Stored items
-*-
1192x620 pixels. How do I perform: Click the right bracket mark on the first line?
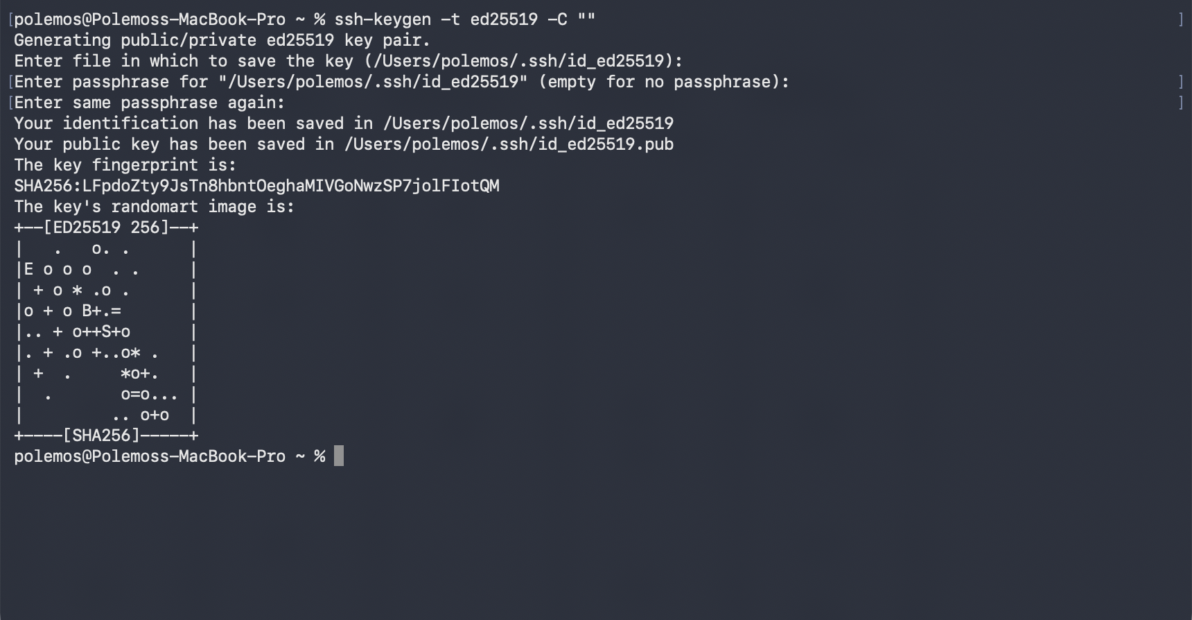coord(1181,19)
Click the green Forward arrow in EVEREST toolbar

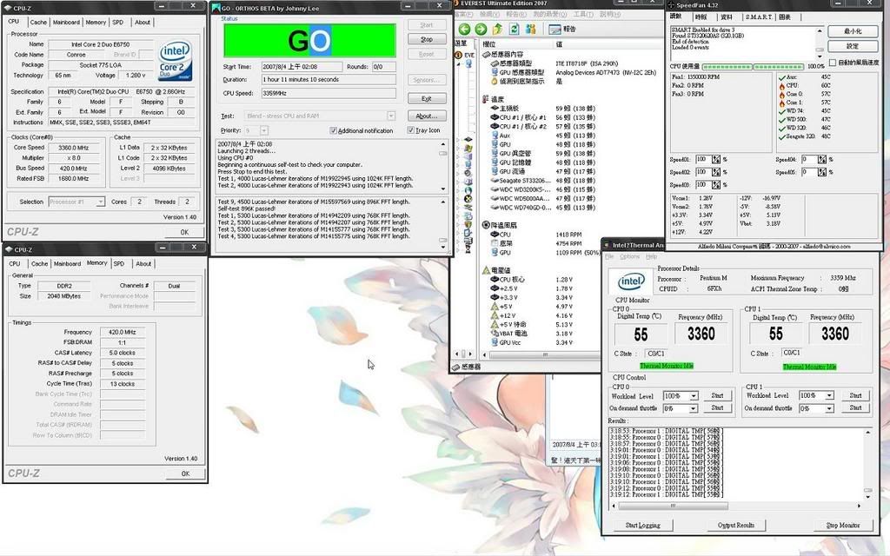point(481,29)
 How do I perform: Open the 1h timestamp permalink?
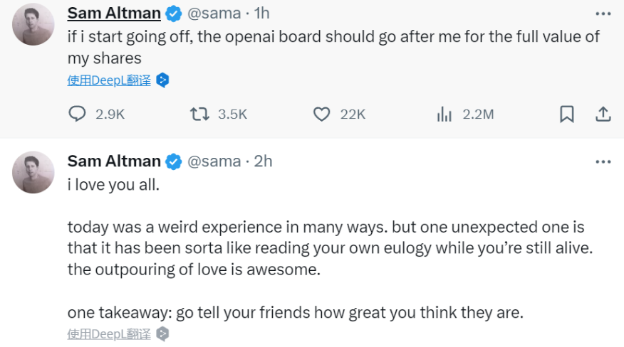[x=261, y=13]
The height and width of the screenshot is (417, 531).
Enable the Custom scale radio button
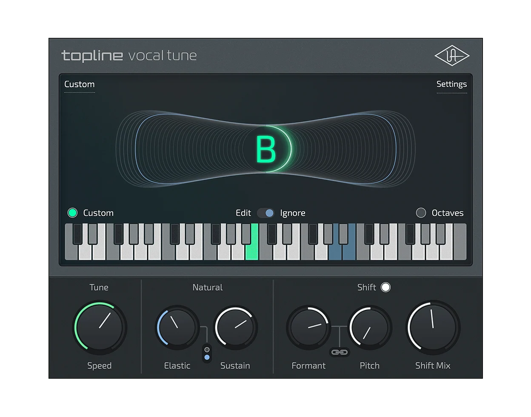click(73, 213)
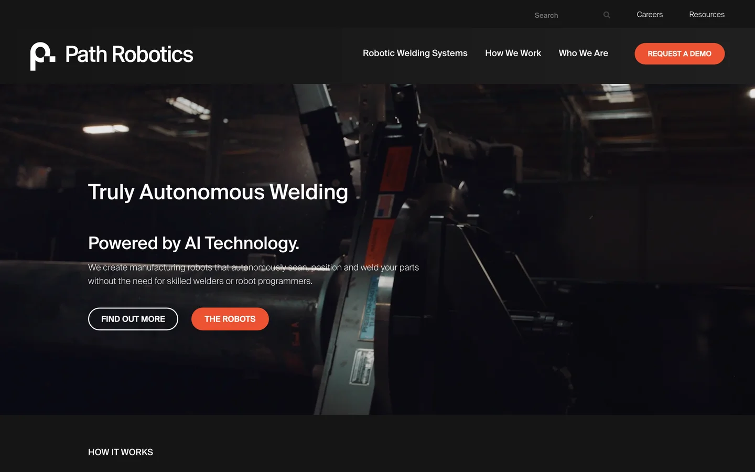Click the search magnifying glass icon

[607, 15]
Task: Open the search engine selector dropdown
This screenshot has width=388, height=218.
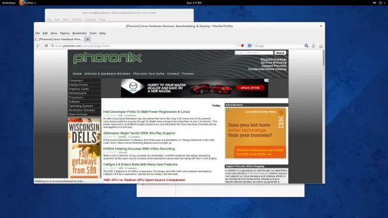Action: [251, 46]
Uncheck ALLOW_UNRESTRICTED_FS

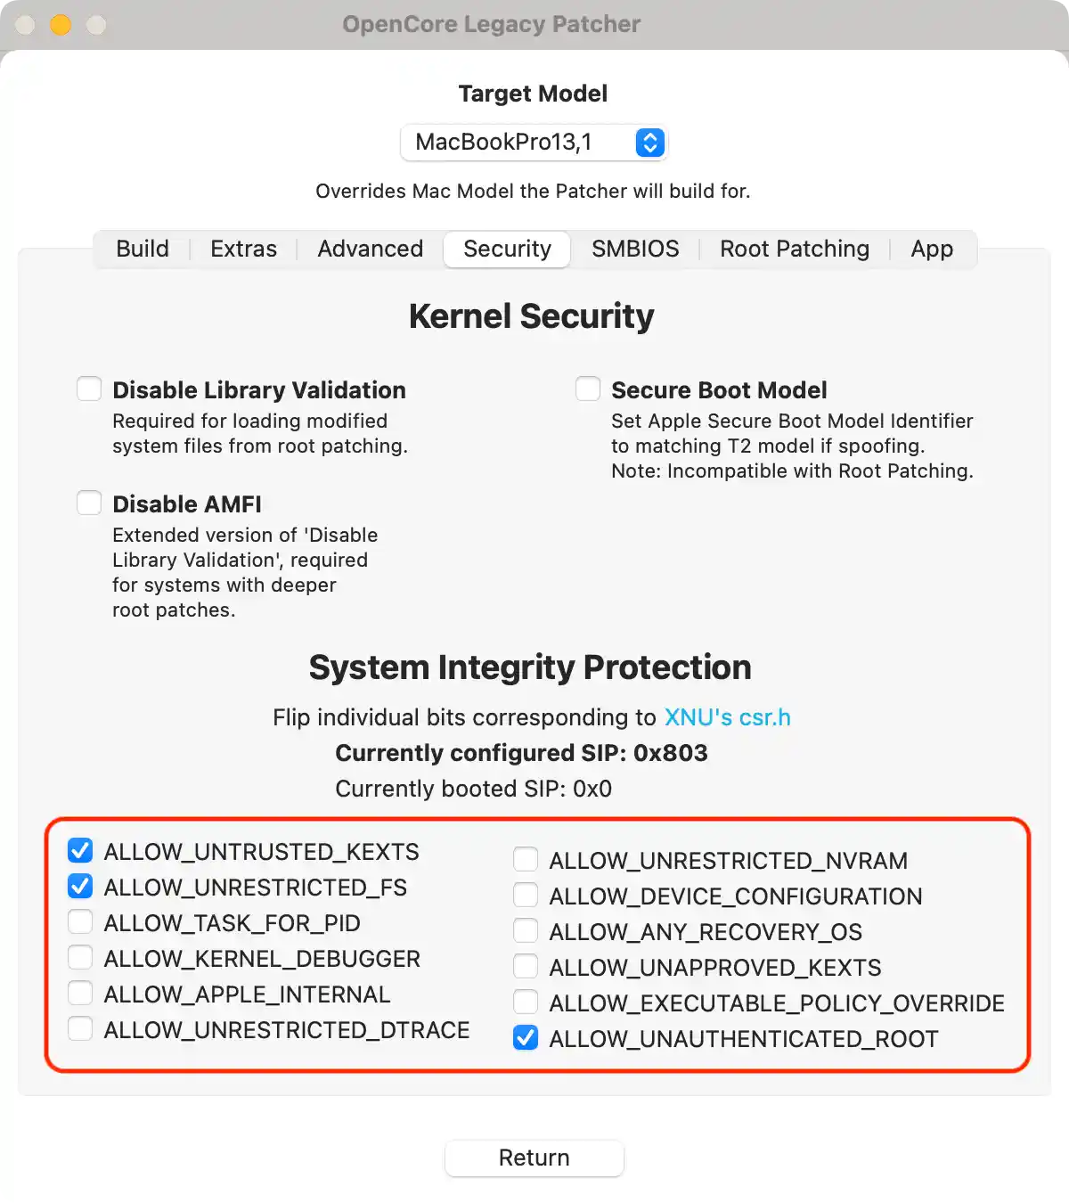(80, 887)
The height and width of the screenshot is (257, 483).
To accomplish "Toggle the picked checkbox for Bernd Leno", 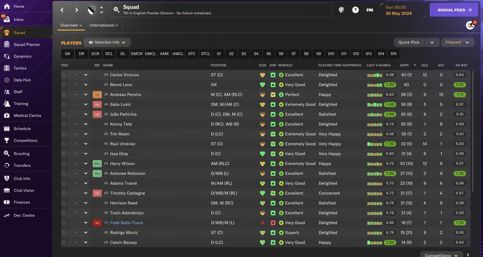I will (64, 85).
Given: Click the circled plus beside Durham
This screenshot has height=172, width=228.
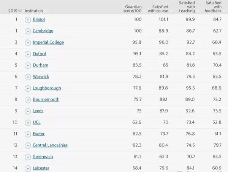Looking at the screenshot, I should pos(28,66).
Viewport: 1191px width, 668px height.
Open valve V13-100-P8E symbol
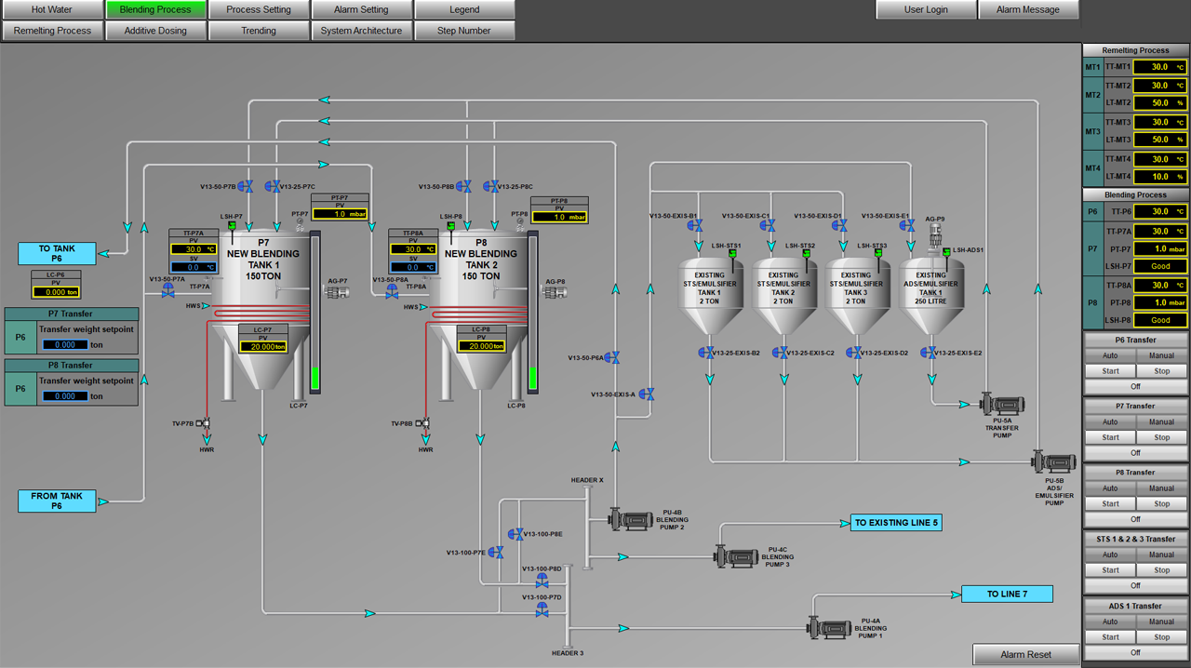click(515, 534)
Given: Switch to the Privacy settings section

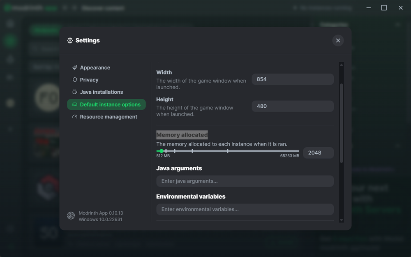Looking at the screenshot, I should coord(89,80).
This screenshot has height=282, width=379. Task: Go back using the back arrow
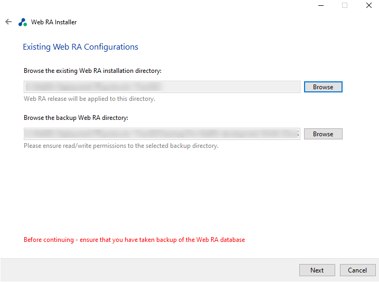point(8,22)
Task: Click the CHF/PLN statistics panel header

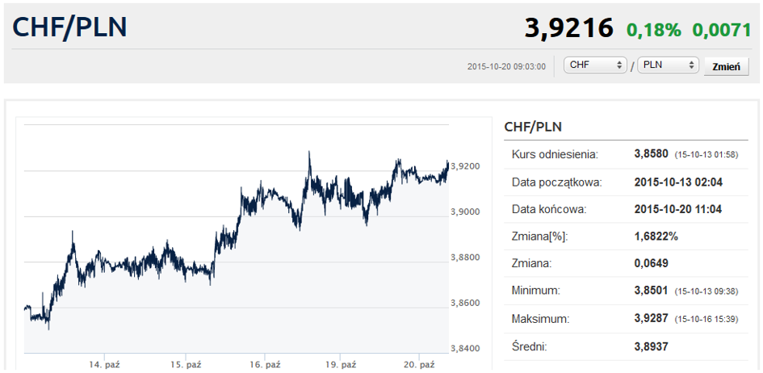Action: (x=533, y=127)
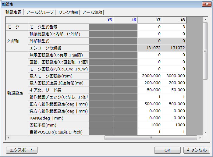The height and width of the screenshot is (157, 213).
Task: Click the vertical scrollbar down arrow
Action: [x=205, y=132]
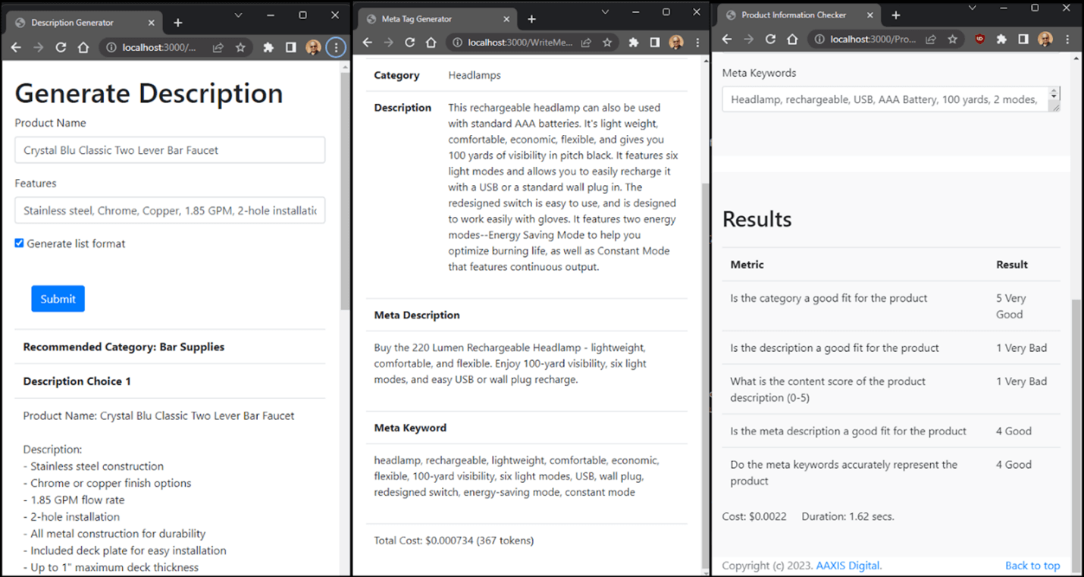Expand tab search chevron in Description Generator window
1084x577 pixels.
coord(238,15)
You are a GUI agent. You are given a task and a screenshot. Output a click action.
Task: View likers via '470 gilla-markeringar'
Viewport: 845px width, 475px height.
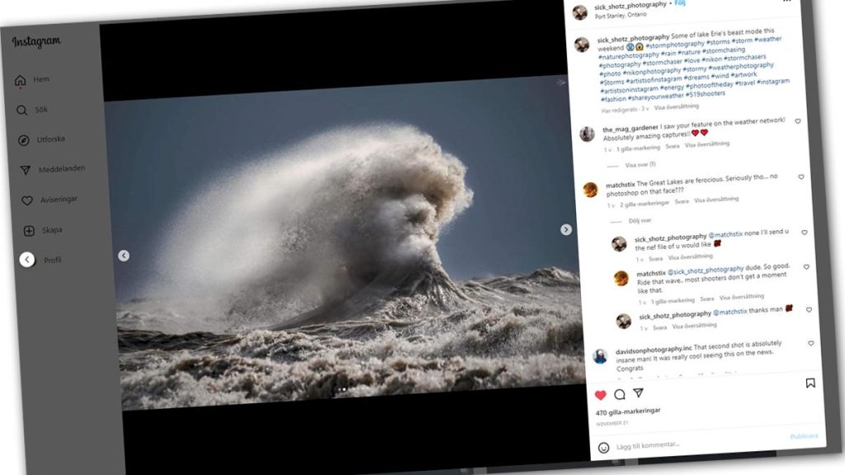tap(627, 410)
-*-
◆ About this exercise ◆
Working from the entries above, reproduce exactly and only the lines beginning with the line that has "This screenshot has height=172, width=228." and ending with the line that has "Task: View likers via '470 gilla-markeringar'"; omit all pictures.

◆ Finished exercise ◆
This screenshot has height=172, width=228.
Looking at the screenshot, I should pos(28,66).
Viewport: 1191px width, 668px height.
Open valve V13-100-P8E symbol
click(515, 534)
Given: Switch to the Privacy settings section

Looking at the screenshot, I should coord(89,80).
This screenshot has height=282, width=379. Task: Go back using the back arrow
point(8,22)
Task: Click the CHF/PLN statistics panel header

Action: (x=533, y=127)
The height and width of the screenshot is (157, 213).
Task: Click the vertical scrollbar down arrow
Action: [x=205, y=132]
Expand tab search chevron in Description Generator window
1084x577 pixels.
coord(238,15)
You are a GUI agent. You are given a task and a screenshot. Output a click action.
Task: View likers via '470 gilla-markeringar'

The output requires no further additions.